++++ Records to use

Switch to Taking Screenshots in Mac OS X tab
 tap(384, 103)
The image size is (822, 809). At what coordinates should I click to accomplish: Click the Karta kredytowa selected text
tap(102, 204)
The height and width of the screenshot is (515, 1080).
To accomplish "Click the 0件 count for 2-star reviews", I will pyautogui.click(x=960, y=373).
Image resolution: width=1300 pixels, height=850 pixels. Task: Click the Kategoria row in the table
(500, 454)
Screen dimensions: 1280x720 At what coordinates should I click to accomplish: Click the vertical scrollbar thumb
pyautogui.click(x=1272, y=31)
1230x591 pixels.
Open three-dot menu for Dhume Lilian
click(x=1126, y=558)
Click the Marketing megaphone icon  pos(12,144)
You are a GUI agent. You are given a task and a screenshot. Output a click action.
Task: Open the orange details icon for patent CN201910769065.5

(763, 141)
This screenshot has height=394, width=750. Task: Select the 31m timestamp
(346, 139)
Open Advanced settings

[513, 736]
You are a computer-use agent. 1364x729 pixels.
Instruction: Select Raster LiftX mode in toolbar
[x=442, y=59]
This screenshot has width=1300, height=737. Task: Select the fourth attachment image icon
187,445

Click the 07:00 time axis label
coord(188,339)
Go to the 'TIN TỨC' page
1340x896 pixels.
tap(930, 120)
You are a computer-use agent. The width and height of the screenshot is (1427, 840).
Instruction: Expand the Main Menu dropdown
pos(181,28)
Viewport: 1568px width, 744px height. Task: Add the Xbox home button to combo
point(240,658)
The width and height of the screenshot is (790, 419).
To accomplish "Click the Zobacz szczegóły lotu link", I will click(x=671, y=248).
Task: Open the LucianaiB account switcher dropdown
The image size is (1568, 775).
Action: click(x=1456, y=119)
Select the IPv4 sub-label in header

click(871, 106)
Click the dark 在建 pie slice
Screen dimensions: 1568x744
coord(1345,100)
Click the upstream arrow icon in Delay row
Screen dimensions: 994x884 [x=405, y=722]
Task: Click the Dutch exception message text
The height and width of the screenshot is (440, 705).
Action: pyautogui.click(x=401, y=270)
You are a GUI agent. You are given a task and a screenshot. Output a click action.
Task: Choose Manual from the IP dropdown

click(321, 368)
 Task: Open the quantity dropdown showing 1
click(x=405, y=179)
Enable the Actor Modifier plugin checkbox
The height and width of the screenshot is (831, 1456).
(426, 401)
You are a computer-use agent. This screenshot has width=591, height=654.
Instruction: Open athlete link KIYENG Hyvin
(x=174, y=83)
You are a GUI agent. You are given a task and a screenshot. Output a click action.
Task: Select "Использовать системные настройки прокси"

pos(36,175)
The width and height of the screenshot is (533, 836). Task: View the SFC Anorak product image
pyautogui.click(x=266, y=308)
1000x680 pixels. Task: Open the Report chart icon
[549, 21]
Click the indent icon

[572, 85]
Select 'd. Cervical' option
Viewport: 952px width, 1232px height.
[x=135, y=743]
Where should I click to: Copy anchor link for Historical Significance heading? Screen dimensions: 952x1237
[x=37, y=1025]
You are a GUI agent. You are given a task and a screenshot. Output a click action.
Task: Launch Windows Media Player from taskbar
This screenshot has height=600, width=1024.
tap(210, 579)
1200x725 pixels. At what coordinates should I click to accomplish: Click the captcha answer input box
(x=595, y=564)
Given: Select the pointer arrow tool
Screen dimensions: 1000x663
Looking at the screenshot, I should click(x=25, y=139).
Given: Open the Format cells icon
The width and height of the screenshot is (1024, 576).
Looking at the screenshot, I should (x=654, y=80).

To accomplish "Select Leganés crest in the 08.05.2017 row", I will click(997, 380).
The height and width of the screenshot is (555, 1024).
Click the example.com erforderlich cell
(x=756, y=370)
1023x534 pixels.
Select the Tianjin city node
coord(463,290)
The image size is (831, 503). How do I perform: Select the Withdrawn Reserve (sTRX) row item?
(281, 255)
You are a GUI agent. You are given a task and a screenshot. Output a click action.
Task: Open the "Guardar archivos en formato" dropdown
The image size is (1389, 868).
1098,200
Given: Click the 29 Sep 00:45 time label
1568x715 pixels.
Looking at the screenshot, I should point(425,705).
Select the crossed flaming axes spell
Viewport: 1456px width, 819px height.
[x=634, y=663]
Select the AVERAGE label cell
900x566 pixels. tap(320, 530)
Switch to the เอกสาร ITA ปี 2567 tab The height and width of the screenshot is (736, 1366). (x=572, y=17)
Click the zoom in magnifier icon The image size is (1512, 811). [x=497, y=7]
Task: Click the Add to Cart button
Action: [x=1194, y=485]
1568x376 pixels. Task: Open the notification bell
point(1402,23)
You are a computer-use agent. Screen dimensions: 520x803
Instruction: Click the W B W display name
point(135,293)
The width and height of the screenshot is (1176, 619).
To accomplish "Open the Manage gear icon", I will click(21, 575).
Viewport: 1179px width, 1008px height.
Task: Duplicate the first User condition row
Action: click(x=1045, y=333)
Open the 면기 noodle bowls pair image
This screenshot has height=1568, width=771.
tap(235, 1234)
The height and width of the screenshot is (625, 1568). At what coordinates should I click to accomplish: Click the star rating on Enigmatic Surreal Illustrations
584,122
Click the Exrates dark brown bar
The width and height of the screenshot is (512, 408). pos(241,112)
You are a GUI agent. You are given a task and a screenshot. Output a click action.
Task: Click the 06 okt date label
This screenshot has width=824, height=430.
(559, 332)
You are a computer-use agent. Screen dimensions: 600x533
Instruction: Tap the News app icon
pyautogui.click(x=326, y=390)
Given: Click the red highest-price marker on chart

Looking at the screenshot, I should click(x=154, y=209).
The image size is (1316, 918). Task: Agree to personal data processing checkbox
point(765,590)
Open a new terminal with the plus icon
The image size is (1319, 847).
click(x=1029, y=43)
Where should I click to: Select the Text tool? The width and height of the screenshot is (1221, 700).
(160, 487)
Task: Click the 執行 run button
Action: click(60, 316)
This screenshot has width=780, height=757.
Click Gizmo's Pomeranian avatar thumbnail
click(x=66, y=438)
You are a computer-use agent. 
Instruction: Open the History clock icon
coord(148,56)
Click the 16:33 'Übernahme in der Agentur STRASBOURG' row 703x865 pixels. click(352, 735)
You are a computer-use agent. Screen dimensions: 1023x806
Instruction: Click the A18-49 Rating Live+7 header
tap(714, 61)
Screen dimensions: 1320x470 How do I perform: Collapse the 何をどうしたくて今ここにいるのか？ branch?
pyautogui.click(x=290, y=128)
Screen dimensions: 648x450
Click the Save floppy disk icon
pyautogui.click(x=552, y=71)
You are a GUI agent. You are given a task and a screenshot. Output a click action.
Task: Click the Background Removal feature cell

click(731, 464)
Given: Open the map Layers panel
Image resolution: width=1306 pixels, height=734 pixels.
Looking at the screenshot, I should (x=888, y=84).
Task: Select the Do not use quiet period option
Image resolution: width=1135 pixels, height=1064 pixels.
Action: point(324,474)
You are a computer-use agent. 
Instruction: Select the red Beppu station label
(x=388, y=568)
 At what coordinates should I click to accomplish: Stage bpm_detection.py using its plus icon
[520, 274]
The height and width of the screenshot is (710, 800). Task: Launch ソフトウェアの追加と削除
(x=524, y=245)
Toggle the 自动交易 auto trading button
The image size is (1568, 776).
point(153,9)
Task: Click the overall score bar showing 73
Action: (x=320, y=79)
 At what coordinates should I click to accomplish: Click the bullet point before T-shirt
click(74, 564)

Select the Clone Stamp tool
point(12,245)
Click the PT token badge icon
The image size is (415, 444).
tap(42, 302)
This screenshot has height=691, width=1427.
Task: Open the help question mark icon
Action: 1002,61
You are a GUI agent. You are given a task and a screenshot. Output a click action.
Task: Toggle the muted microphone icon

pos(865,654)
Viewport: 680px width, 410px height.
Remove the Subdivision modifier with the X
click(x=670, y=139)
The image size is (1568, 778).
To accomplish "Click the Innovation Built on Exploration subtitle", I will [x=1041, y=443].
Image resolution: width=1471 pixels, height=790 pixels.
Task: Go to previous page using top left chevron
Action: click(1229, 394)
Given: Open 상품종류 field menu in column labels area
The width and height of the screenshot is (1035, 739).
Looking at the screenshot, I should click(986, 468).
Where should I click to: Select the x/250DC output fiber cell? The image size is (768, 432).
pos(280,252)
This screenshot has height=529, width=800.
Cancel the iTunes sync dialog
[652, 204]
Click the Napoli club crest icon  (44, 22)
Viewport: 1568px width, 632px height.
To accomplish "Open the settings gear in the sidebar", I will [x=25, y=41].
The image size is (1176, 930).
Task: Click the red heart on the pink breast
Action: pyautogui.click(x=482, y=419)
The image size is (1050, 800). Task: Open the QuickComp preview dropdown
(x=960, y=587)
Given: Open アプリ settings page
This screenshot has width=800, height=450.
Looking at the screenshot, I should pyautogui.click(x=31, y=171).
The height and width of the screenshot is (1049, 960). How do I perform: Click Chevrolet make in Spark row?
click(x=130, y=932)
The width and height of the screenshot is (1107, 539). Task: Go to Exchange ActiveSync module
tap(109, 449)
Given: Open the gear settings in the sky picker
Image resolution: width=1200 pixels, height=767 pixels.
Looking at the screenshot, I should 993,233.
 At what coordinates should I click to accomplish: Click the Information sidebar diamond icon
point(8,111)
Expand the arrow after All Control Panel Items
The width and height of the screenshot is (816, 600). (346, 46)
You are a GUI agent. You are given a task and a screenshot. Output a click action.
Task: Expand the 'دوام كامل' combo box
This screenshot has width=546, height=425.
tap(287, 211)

++++++++

About this exercise – Write down, word for word, the lines above from the one containing "The width and height of the screenshot is (790, 419)." through the one containing "Given: Select the pointer arrow tool", both ends included.

Output below –
The width and height of the screenshot is (790, 419).
To accomplish "Click the Zobacz szczegóły lotu link", I will click(x=671, y=248).
Task: Open the LucianaiB account switcher dropdown
The image size is (1568, 775).
Action: click(x=1456, y=119)
Select the IPv4 sub-label in header

click(871, 106)
Click the dark 在建 pie slice
Screen dimensions: 1568x744
coord(1345,100)
Click the upstream arrow icon in Delay row
Screen dimensions: 994x884 [x=405, y=722]
Task: Click the Dutch exception message text
The height and width of the screenshot is (440, 705).
Action: pyautogui.click(x=401, y=270)
You are a GUI agent. You are given a task and a screenshot. Output a click action.
Task: Choose Manual from the IP dropdown

click(321, 368)
 Task: Open the quantity dropdown showing 1
click(x=405, y=179)
Enable the Actor Modifier plugin checkbox
The height and width of the screenshot is (831, 1456).
(426, 401)
You are a computer-use agent. This screenshot has width=591, height=654.
Instruction: Open athlete link KIYENG Hyvin
(x=174, y=83)
You are a GUI agent. You are given a task and a screenshot. Output a click action.
Task: Select "Использовать системные настройки прокси"

pos(36,175)
The width and height of the screenshot is (533, 836). Task: View the SFC Anorak product image
pyautogui.click(x=266, y=308)
1000x680 pixels. Task: Open the Report chart icon
[549, 21]
Click the indent icon

[572, 85]
Select 'd. Cervical' option
Viewport: 952px width, 1232px height.
[x=135, y=743]
Where should I click to: Copy anchor link for Historical Significance heading? Screen dimensions: 952x1237
[x=37, y=1025]
You are a GUI agent. You are given a task and a screenshot. Output a click action.
Task: Launch Windows Media Player from taskbar
This screenshot has height=600, width=1024.
tap(210, 579)
1200x725 pixels. At what coordinates should I click to accomplish: Click the captcha answer input box
(x=595, y=564)
Given: Select the pointer arrow tool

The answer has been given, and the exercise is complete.